**Tasks to carry out:**
(A) In the reflection on joy and happiness, which Bible verse does the writer name as a favorite?
(B) Retype word for word the part of the reflection on joy and happiness starting at "Am I happy being" and ending at "thankful and blessed.".

**Text:**
Do you see a difference between joy and happy? Are feeling joyful and feeling happy the same thing? Can you be joyful in something yet not be happy? These are questions I’ve asked myself several times over these past two years while living in Kenya. Some days God blesses me with a clearer understanding yet other days satan really clouds the issue for me.
I do not believe being happy and being joyful are the same thing. They can occur at the same time, but they don’t necessarily have to. From my own personal experience I can say at times I’ve been unhappy with my current circumstances and when I begin to dwell on that unhappiness is when I ask God for clarification on joy vs happiness. Over the past few days He has reminded me of my purpose, which can be found in my favorite verse Micah 6:8 “what does the LORD require of you? To act justly and to love mercy and to walk humbly with your God.” And also through the commandment Jesus gave us, found in Matthew 22 “Love the Lord your God with all your heart and with all your soul and with all your mind.’ This is the first and greatest commandment. And the second is like it: ‘Love your neighbor as yourself.’ All the Law and the Prophets hang on these two commandments.“ I can do all those things, through God’s strength not my own, whether I am happy or not.
Am I happy being away from my family, friends, community? No, but that doesn’t mean I stop seeking His will for my life. It doesn’t mean that my day to day living is anything less than a chance to walk humbly with God, whether that be through expressing the ministry through the blog, giving the kids deworming medication or balancing the food budget for C4KK. Those everyday, living life things give me joy because I know first and foremost I am serving the Almighty God and secondly, I’m serving in a way and place God wants me to.
If the joy I experience this side of Heaven (no matter how sporadic it is) is any indication of the joy I’ll experience in Heaven then for those days of clarity I am thankful and blessed.

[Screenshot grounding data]
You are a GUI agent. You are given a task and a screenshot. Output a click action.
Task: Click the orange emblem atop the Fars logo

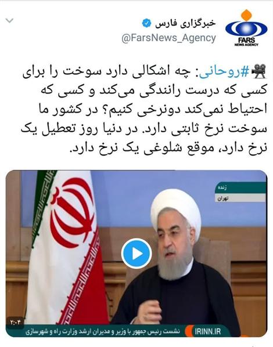pyautogui.click(x=246, y=15)
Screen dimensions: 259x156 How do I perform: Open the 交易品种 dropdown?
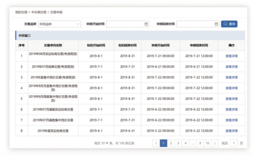click(59, 24)
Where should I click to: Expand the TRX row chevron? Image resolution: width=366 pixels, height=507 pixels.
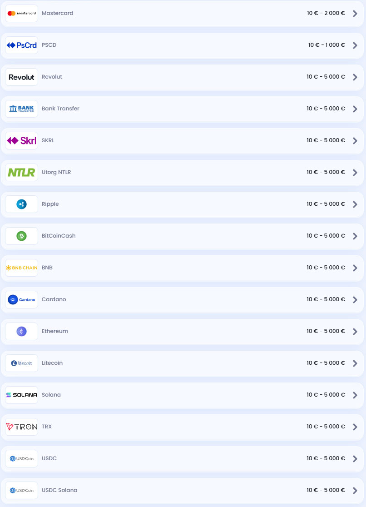click(355, 427)
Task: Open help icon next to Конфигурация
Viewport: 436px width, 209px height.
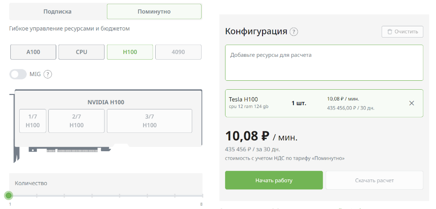Action: point(293,32)
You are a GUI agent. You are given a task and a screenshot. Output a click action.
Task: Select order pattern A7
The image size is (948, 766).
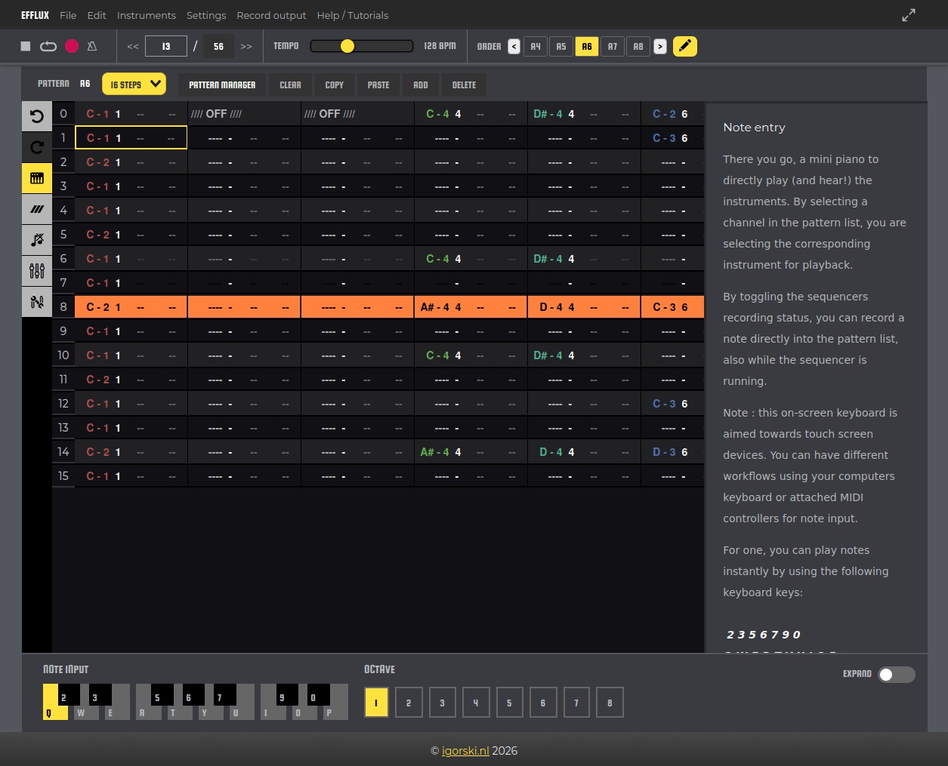tap(613, 46)
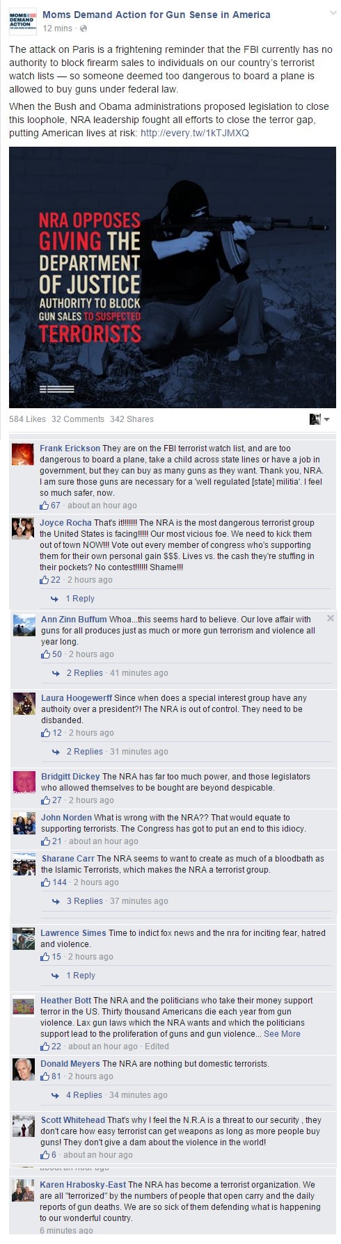Image resolution: width=341 pixels, height=1244 pixels.
Task: Show 1 Reply under Joyce Rocha's comment
Action: pos(80,599)
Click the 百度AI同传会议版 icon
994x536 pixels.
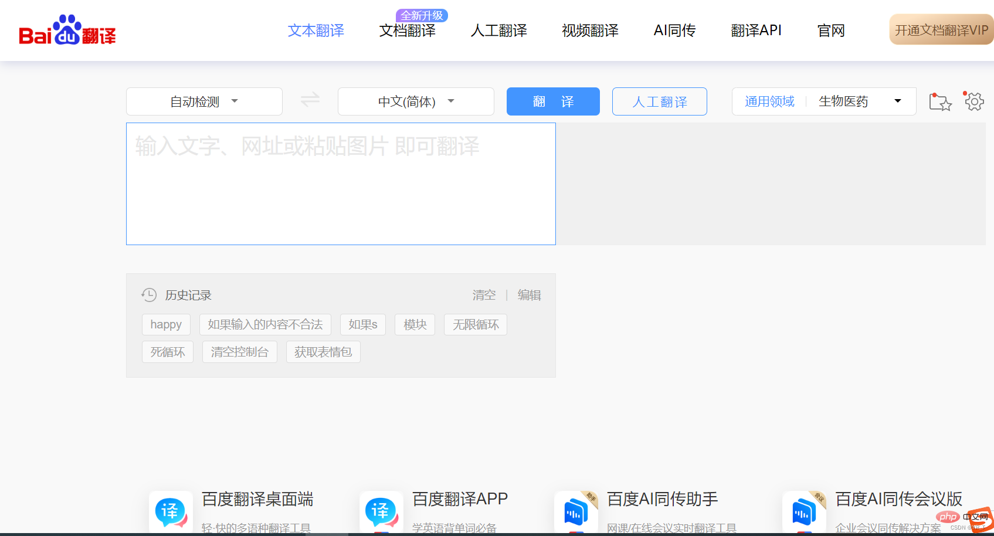pos(804,512)
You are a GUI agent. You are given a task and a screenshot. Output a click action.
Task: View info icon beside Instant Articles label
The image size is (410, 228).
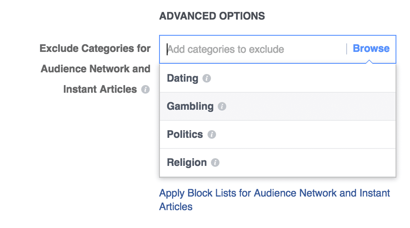[145, 89]
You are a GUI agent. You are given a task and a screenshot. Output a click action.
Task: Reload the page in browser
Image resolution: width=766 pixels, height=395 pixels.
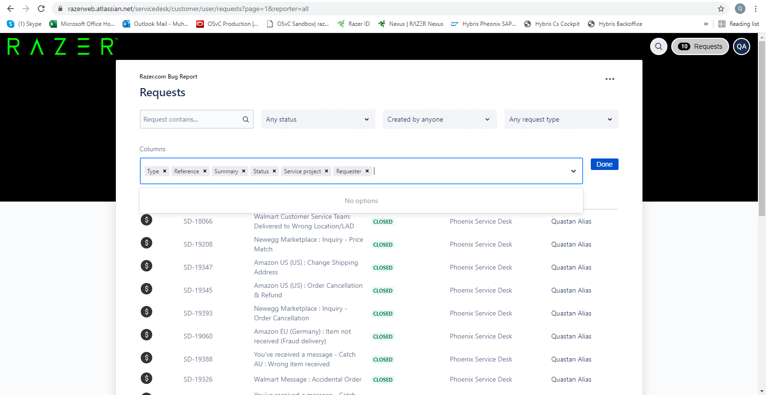(x=41, y=9)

**Results for the exercise:**
(A) Micah 6:8

(B)
Am I happy being away from my family, friends, community? No, but that doesn’t mean I stop seeking His will for my life. It doesn’t mean that my day to day living is anything less than a chance to walk humbly with God, whether that be through expressing the ministry through the blog, giving the kids deworming medication or balancing the food budget for C4KK. Those everyday, living life things give me joy because I know first and foremost I am serving the Almighty God and secondly, I’m serving in a way and place God wants me to.
If the joy I experience this side of Heaven (no matter how sporadic it is) is any indication of the joy I’ll experience in Heaven then for those days of clarity I am thankful and blessed.